Such additional structure is intended to enable the tool to
determine both the curvature and tool face of the borehole.
[0008] Moreover, since the method disclosed by Barr et al. depends
on distance measurements between the borehole wall and a downhole
tool, the accuracy of the curvature measurements may be
significantly compromised in boreholes having a rough surface
(e.g., in formations in which there is appreciable washout during
drilling). Another potential source of error is related to the
length of the structure to which the distance sensors are mounted.
If the structure is relatively short, then the curvature of the
borehole is measured along an equally short section thereof and
hence subject to error (e.g., via local borehole washout or
turtuosity). On the other hand, if the structure is relatively
long, then measurement of its curvature becomes complex (e.g.,
possibly requiring numerous strain gauges) and hence prone to
error.
[0009] Therefore, there exists a need for an improved method and
system for controlling downhole steering tools that address one or
more of the shortcomings described above.
SUMMARY OF THE INVENTION
[0010] Exemplary embodiments of the present invention are intended
to address the above described need for an improved system and
method for controlling downhole steering tools. Referring briefly
to the accompanying figures, aspects of this invention include a
system and method for determining a rate of change of the
longitudinal direction (RCLD) of a borehole. Such a rate of change
of direction may be determined, for example, by acquiring survey
readings at first and second longitudinal positions in the
borehole. In one embodiment, a downhole tool includes first and
second survey sensor sets deployed at corresponding first and
second longitudinal positions thereon. Such a downhole tool may
further include a controller that utilizes the measured RCLD of the
borehole to steer subsequent drilling of the borehole along a
predetermined path.
[0011] Exemplary embodiments of the present invention may
advantageously provide several technical advantages. For example,
exemplary methods according to this invention enable the RCLD of
the borehole to be determined independent of the rate of
penetration or total vertical depth of the borehole. As such,
embodiments of this invention tend to minimize the need for
communication between a drilling operator and the bottom hole
assembly, thereby advantageously preserving downhole communication
bandwidth. Furthermore, embodiments of this invention enable
control data to be acquired at significantly increased frequency,
thereby improving the control of the drilling process. Such
improved control may reduce tortuosity of the borehole and may
therefore tend to minimize (or even eliminate) the need for
expensive reaming operations.

Word and element locating data

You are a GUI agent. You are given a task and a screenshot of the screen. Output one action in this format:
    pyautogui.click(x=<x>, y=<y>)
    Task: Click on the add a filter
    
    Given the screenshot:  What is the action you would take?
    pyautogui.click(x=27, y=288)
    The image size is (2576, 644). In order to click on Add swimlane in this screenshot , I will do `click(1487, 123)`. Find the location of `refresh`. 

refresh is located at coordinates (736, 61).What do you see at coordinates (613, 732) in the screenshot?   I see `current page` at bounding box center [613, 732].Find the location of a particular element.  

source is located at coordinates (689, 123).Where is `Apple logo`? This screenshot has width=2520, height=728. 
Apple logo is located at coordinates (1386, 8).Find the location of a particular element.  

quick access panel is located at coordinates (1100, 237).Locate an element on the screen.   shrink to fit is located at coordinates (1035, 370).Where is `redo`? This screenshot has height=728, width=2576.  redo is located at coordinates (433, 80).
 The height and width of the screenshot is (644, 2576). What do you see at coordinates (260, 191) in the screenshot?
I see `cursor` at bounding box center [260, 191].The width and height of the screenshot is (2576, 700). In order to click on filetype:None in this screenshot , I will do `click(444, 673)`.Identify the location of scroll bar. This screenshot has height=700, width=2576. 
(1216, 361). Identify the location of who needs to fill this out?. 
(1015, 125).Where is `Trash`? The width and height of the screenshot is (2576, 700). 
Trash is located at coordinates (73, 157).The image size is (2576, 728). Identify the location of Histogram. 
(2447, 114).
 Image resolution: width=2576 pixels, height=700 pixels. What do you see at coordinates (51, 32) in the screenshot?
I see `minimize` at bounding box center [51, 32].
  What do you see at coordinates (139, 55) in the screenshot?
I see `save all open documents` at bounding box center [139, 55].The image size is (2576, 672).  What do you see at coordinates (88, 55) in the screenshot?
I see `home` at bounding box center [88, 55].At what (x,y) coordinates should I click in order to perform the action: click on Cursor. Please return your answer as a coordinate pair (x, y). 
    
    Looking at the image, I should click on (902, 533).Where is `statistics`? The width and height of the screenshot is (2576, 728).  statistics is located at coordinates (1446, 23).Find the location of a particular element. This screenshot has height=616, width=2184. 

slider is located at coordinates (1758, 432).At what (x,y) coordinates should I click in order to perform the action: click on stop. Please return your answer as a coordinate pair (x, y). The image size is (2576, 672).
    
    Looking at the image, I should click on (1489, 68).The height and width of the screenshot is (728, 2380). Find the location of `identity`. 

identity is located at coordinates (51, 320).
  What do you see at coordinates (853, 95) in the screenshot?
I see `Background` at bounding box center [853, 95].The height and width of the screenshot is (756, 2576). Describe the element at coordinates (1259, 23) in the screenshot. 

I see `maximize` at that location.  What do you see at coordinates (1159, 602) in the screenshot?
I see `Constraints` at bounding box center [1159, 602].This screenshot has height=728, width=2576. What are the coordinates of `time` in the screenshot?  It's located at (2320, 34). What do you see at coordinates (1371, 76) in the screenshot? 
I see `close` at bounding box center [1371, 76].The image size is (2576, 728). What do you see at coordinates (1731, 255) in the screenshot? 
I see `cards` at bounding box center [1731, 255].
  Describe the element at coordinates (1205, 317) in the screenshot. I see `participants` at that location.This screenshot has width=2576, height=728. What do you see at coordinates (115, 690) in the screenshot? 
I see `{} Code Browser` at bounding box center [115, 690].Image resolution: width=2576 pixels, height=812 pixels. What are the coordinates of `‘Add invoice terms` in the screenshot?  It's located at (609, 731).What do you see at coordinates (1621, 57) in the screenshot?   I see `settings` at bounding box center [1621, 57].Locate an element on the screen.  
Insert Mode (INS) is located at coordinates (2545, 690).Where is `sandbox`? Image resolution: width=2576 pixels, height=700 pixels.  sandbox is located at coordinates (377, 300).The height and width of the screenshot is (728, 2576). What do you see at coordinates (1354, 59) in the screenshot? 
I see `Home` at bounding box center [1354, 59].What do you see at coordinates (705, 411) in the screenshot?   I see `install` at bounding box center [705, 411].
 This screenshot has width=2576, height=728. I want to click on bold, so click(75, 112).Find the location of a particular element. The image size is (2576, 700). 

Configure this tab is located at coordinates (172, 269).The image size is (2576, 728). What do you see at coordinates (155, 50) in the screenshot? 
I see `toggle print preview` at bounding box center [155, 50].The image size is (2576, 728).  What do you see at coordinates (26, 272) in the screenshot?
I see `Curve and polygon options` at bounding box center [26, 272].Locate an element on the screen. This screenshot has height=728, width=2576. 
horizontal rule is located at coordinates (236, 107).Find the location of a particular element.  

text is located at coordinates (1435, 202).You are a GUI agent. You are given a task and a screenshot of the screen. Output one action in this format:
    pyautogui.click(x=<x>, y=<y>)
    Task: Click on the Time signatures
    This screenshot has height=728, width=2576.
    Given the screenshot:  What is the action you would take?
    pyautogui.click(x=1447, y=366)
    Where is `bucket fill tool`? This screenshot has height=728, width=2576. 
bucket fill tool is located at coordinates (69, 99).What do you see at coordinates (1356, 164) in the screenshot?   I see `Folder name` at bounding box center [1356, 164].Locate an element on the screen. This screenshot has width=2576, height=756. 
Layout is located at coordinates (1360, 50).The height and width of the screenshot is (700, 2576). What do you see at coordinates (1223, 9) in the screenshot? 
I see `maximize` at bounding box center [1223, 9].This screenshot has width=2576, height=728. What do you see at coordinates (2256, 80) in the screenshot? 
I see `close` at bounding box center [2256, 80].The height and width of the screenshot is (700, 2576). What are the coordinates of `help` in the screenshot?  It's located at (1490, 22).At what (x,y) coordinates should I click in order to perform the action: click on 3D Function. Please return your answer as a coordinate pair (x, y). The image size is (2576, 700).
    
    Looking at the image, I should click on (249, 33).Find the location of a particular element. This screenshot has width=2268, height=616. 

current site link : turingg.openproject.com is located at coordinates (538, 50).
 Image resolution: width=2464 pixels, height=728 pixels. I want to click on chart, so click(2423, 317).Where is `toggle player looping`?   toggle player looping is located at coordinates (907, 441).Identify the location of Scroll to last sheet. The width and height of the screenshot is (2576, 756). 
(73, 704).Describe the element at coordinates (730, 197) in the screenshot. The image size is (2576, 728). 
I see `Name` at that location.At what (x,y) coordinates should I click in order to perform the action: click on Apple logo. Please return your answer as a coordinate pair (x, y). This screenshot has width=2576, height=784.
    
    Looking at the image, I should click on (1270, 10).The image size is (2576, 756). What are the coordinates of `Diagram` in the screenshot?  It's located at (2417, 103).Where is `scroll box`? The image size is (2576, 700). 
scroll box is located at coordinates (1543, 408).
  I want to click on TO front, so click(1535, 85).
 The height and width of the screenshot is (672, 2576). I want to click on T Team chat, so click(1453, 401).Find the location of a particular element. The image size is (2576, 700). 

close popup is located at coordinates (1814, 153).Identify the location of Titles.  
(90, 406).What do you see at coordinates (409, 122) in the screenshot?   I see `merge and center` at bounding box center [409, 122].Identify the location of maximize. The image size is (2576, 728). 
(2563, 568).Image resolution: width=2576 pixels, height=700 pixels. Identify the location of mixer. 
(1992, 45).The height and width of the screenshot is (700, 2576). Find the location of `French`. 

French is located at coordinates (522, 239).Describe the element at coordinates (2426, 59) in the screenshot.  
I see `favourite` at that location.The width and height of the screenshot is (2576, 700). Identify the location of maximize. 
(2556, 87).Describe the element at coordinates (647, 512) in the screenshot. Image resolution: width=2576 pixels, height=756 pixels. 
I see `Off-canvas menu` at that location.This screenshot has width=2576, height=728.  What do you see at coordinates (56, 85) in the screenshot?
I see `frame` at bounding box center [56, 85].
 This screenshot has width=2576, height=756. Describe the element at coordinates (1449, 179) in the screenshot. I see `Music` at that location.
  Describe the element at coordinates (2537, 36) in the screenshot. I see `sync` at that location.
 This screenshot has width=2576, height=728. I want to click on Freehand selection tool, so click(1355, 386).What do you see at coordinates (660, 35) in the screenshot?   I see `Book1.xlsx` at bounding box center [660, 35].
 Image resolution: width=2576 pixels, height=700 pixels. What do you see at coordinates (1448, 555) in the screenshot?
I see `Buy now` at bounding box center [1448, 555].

→ TASK INSTRUCTIONS
1 - According to the patent excerpt, what do aspects of the invention provide a system and method for determining?
2 - Say whether each statement agrees with the patent excerpt. Answer yes or no, and quote the words that decide it. (a) The method of Barr et al. relies on distance measurements between the borehole wall and a downhole tool. (b) A relatively long sensor structure makes curvature measurement simple. (c) The invention needs the rate of penetration to determine the RCLD.
3 - Reproduce the portion of the patent excerpt starting with "If the structure is relatively short, then" and going on through "shortcomings described above.".
The records stand apart from the patent excerpt and are separate material.

→ EXERCISE RESPONSES
1 - A rate of change of the longitudinal direction (RCLD) of a borehole.

2 -
(a) Yes: "depends on distance measurements between the borehole wall and a downhole tool"
(b) No: "then measurement of its curvature becomes complex"
(c) No: "determined independent of the rate of penetration or total vertical depth of the borehole"

3 -
If the structure is relatively short, then the curvature of the
borehole is measured along an equally short section thereof and
hence subject to error (e.g., via local borehole washout or
turtuosity). On the other hand, if the structure is relatively
long, then measurement of its curvature becomes complex (e.g.,
possibly requiring numerous strain gauges) and hence prone to
error.
[0009] Therefore, there exists a need for an improved method and
system for controlling downhole steering tools that address one or
more of the shortcomings described above.